You can install the required Python packages using pip:
```bash
pip install torch transformers ultralytics pillow tqdm
```
```
## Usage
The pipeline is executed from the command line. You must provide paths to your models, data file, and image directory.
### Command
Here is a full example command to run the pipeline:

```Bash
python main_pipeline.py \
    --image_dir ./images/ \
    --json_file ./data/image_list.json \
    --model_path1 ./models/stage1_vlm/ \
    --model_path2 ./models/stage2_vlm/ \
    --model_path3 ./models/stage3_vlm/ \
    --yolo_model_path ./models/yolo_model.pt \
    --out_stage1 stage1_predictions.jsonl \
    --out_stage2 stage2_predictions.jsonl \
    --out_stage3 stage3_predictions.jsonl
```
### Arguments

* --image_dir: Path to the directory containing datasheet images.
* --json_file: Path to the JSON file that lists the images to be processed.
* --model_path1: Path to the directory of the Stage 1 Vision Language Model.
* --model_path2: Path to the directory of the Stage 2 Vision Language Model.
* --model_path3: Path to the directory of the Stage 3 Vision Language Model.
* --yolo_model_path: Path to the .pt file for the fine-tuned YOLO model.
* --out_stage1: (Optional) Output file name for Stage 1 results. Defaults to stage1_output.jsonl.
* --out_stage2: (Optional) Output file name for Stage 2 results. Defaults to stage2_output.jsonl.
* --out_stage3: (Optional) Output file name for Stage 3 results. Defaults to stage3_output.jsonl.
### Optional Flags for Debugging
* --skip_yolo: Run Stage 1 using only the VLM, without YOLO fusion.
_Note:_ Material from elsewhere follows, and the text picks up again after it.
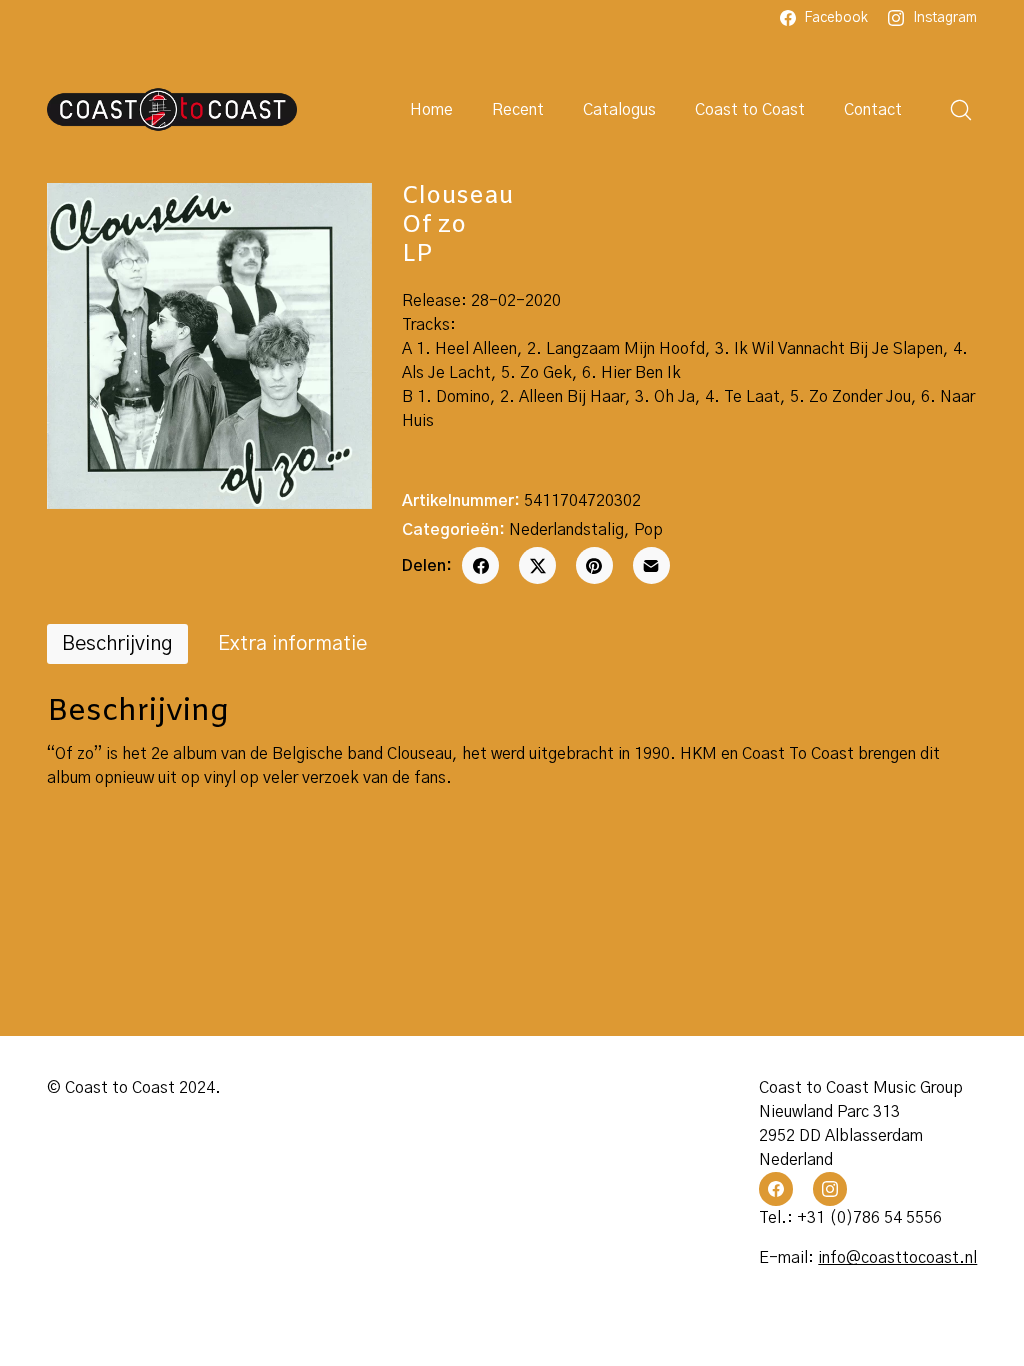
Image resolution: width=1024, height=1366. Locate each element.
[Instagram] (830, 1189)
The --yolo_model_path argument is not required if this flag is used.
* --max_images N: Process only the first N images from the JSON file. Useful for quick tests.

## Output
The script will generate three JSONL files, one for each stage of the pipeline:
1. stage1_predictions.jsonl: Contains the located bounding box for each image.
2. stage2_predictions.jsonl: Contains the IC classification and the parameter extraction plan for each image.
3. stage3_predictions.jsonl: Contains the final extracted numerical parameters for each image.
Each line in these files is a JSON object containing the input prompt and the model's prediction for a given image.
stage3_predictions.jsonl is then inputted into tool_call.py for detailed pin description generation.